Skip list internals (why log N): Redis ZSET is implemented as a skip list — a probabilistic multi-level linked list with O(log N) search/insert on average. Each node promotes to upper levels with probability p, yielding ~log_{1/p}(N) expected levels. This is why ZADD and ZRANK stay cheap at large N, unlike naive sorted arrays.

Level 3:  head ------------------------>  tail
Level 2:  head ------> node ------> node --> tail
Level 1:  head -> n1 -> n2 -> n3 -> n4 -> tail
Level 0:  full linked list in order

4.3 Time-windowed leaderboards and TTL¶

Key naming:

lb:{game_id}:{mode_id}:daily:{yyyyMMdd}:s{shard}
lb:{game_id}:{mode_id}:weekly:{iso_week}:s{shard}
lb:{game_id}:{mode_id}:monthly:{yyyyMM}:s{shard}
lb:{game_id}:{mode_id}:alltime:s{shard}

Shard selection: shard = hash(player_id) % NUM_SHARDS — consistent hashing ring for Redis cluster slots.

TTL: EXPIRE daily boards after 7 days, weekly after 90 days, etc.
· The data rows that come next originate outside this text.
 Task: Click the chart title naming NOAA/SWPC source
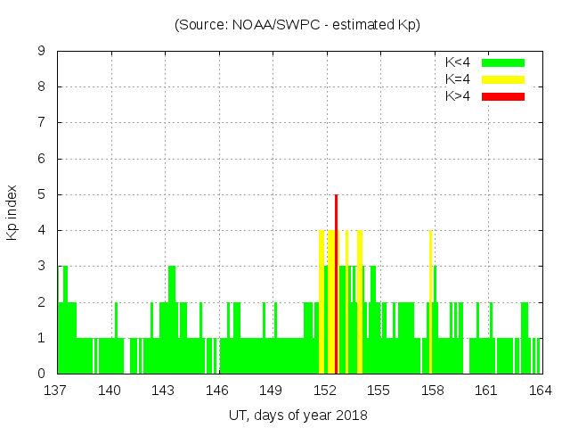tap(297, 25)
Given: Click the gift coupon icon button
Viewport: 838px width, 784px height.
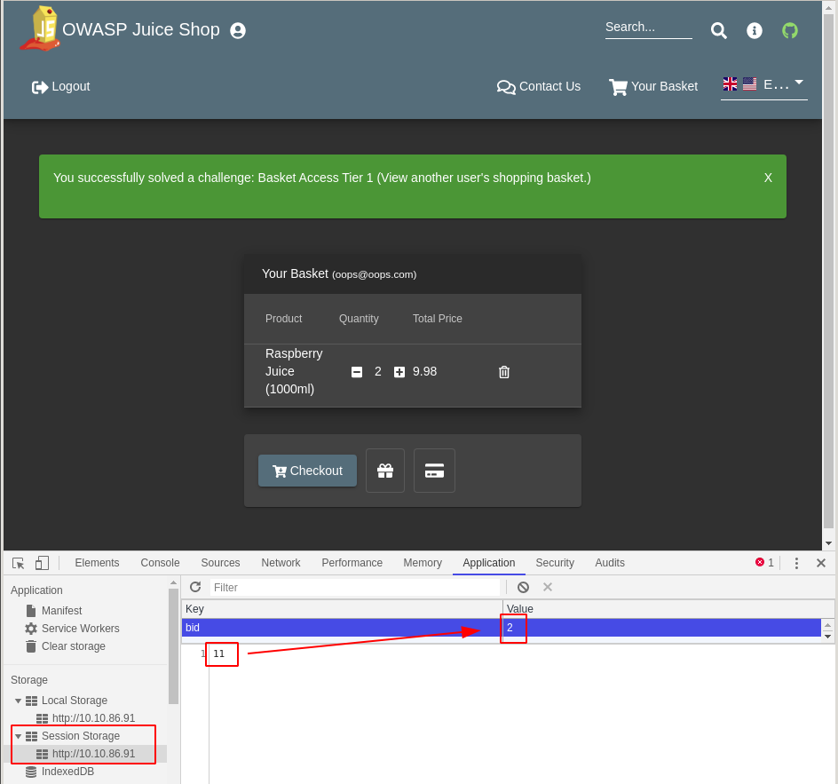Looking at the screenshot, I should [385, 471].
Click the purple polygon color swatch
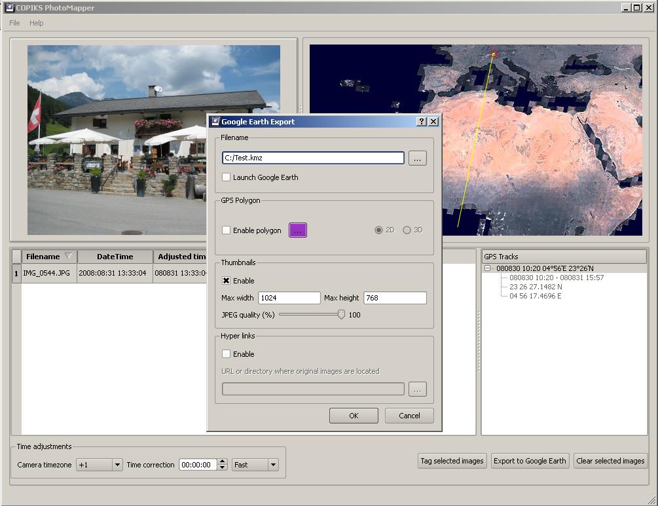 [x=297, y=230]
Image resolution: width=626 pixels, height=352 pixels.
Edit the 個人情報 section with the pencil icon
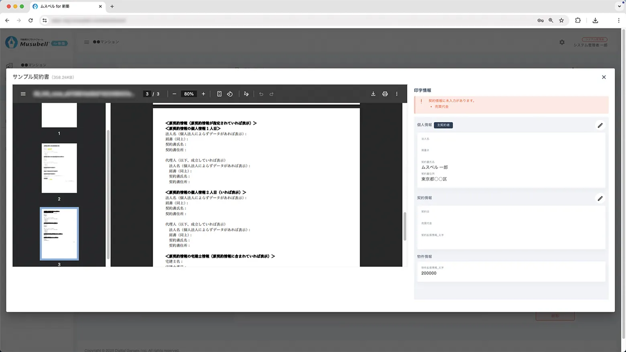[x=600, y=125]

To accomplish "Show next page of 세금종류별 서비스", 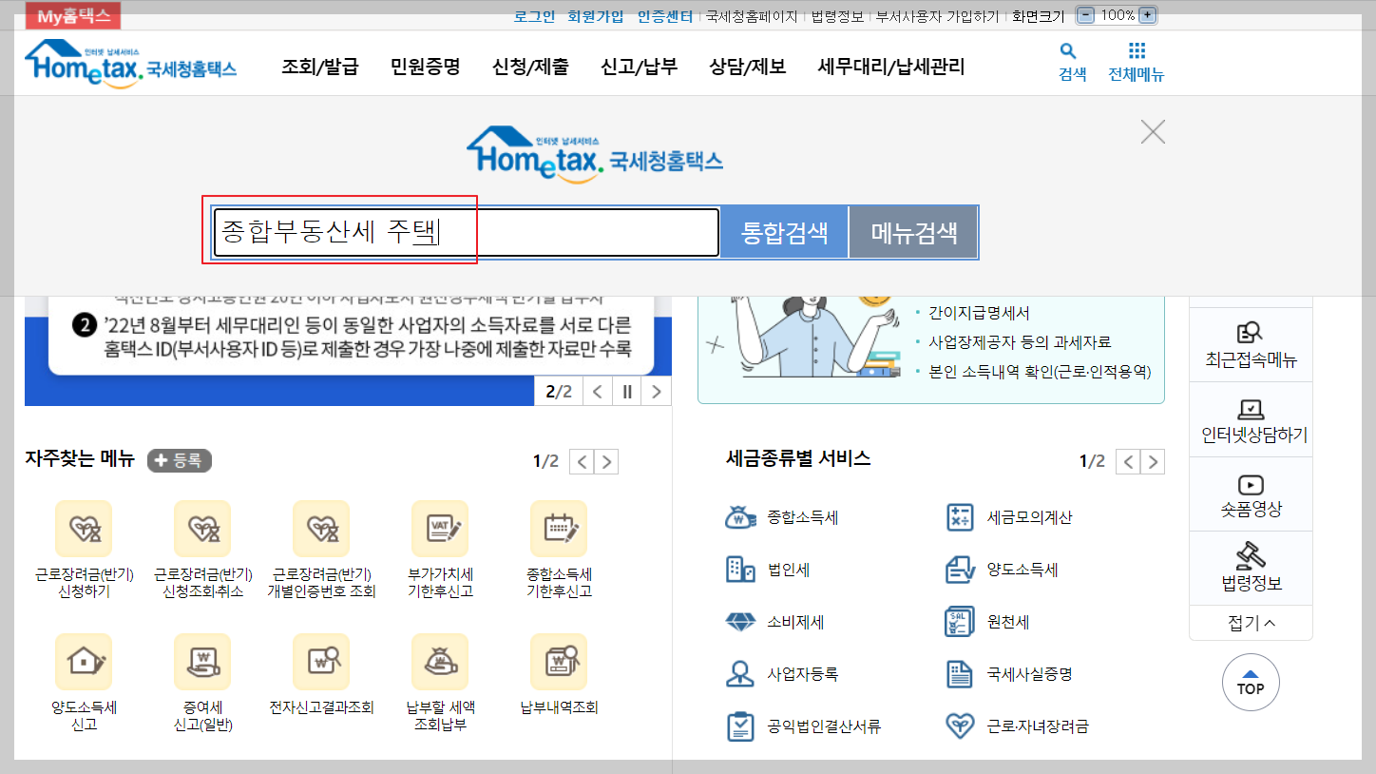I will coord(1153,461).
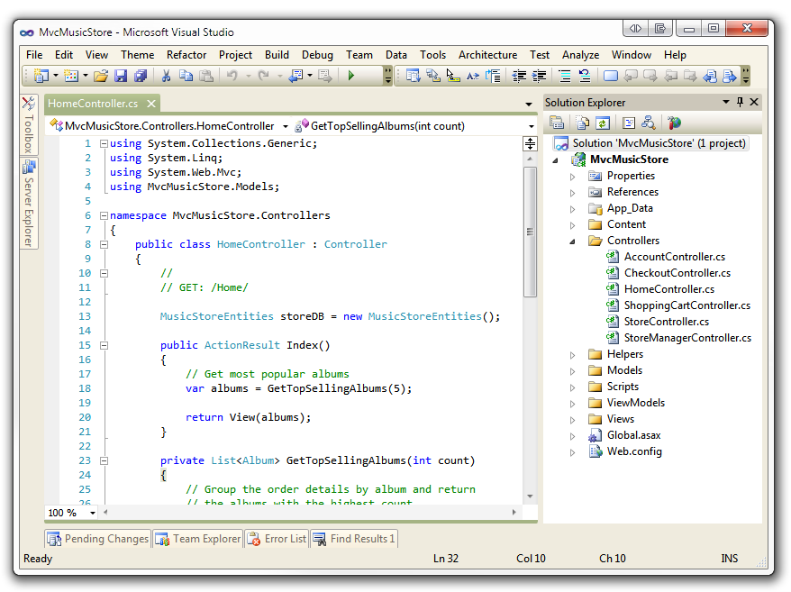The image size is (791, 592).
Task: Click the Comment out selected lines icon
Action: [565, 77]
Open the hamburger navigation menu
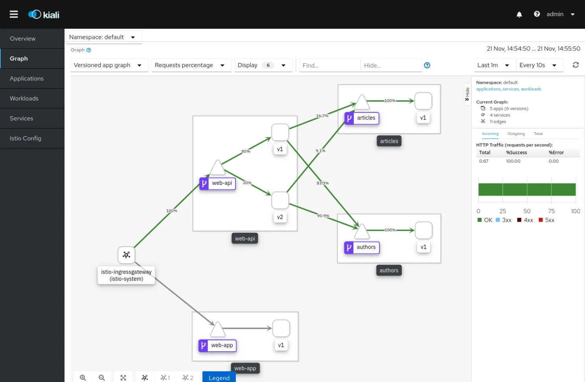This screenshot has height=382, width=585. 14,14
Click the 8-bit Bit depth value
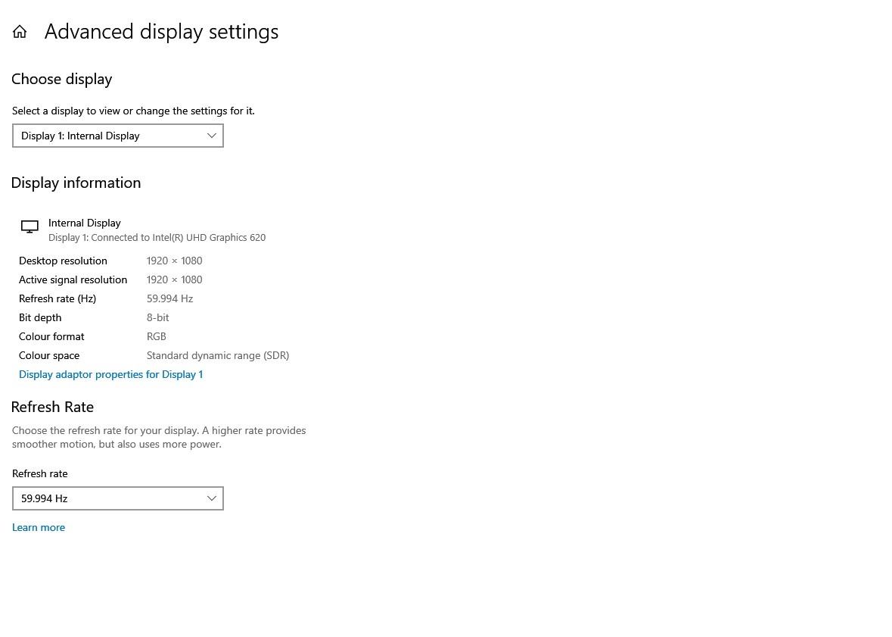892x637 pixels. (157, 317)
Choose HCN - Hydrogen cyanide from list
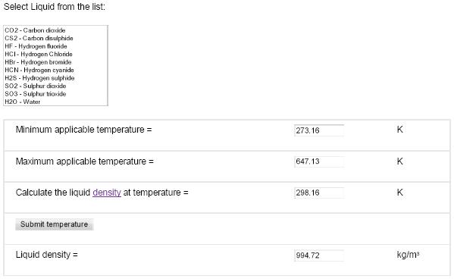 pyautogui.click(x=39, y=70)
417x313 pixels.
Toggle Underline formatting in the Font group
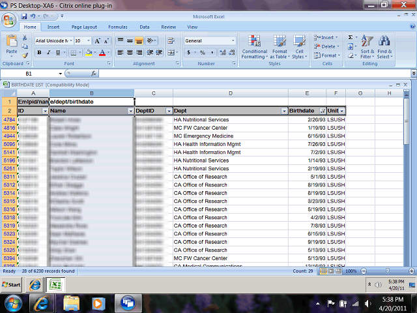click(x=57, y=52)
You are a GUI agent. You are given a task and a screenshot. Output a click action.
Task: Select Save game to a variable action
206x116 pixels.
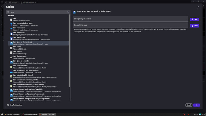coord(38,62)
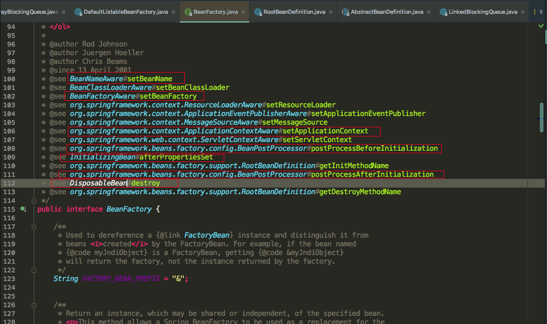
Task: Click the RootBeanDefinition.java class file icon
Action: [258, 12]
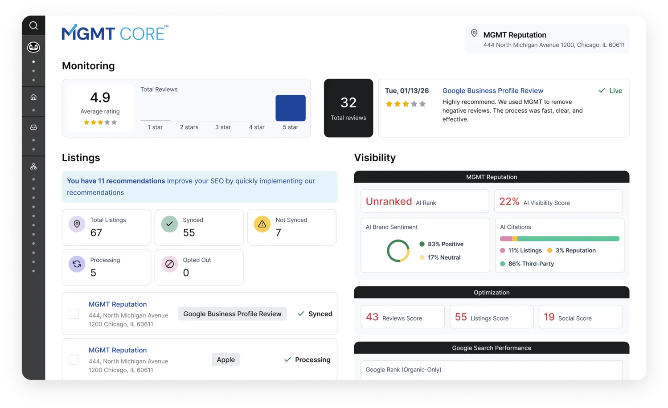Click the Opted Out blocked icon
Viewport: 668px width, 408px height.
[x=169, y=264]
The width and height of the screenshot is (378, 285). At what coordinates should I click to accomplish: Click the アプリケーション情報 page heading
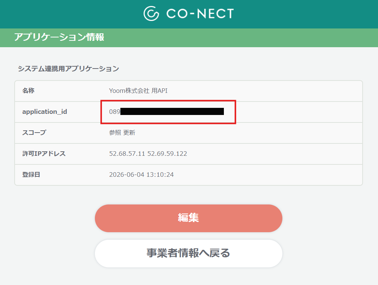[x=59, y=37]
Archive cold windows to S3 Parquet via nightly jobs reading from PostgreSQL or Redis SCAN + export (prefer DB truth for replay).

Timezone: store window_id in UTC but compute calendar boundaries using game.region_tz in the ingest service to avoid “wrong day” disputes.

4.4 Aggregation strategies (highest, sum, latest)¶

Strategy	Redis pattern	Caveat
Highest	`ZADD ... GT` (Redis 6.2+) or Lua: read-compare-write	Ensure monotonic client scores
Sum	`ZINCRBY key increment member`	Overflow risk — use scaled integers
Latest	`ZADD` with score = ts composite + tie-breaker	“Last run wins” may feel unfair—product decision

Batch vs real-time:

Mode	Behavior
Real-time	Every accepted event updates Redis immediately (default competitive)
Batch	Accumulate in Flink or Redis hash per player, flush every N sec for co-op modes with noisy telemetry

4.5 Top-N, rank, and nearby-player queries¶

Top-N: ZREVRANGE key 0 (N-1) WITHSCORES — O(log N + M).

My rank: ZREVRANK key member — O(log N).

Nearby (±K): first rank = ZREVRANK key member, then ZREVRANGE key (rank-K) (rank+K) WITHSCORES. Edge cases: rank < K or near bottom.

Alternative for mega-boards without knowing rank first: maintain secondary index player:{id}:location:{board} storing approx rank updated periodically — trades accuracy for speed (often unnecessary if ZREVRANK is fast enough on sharded sets of ~10⁴).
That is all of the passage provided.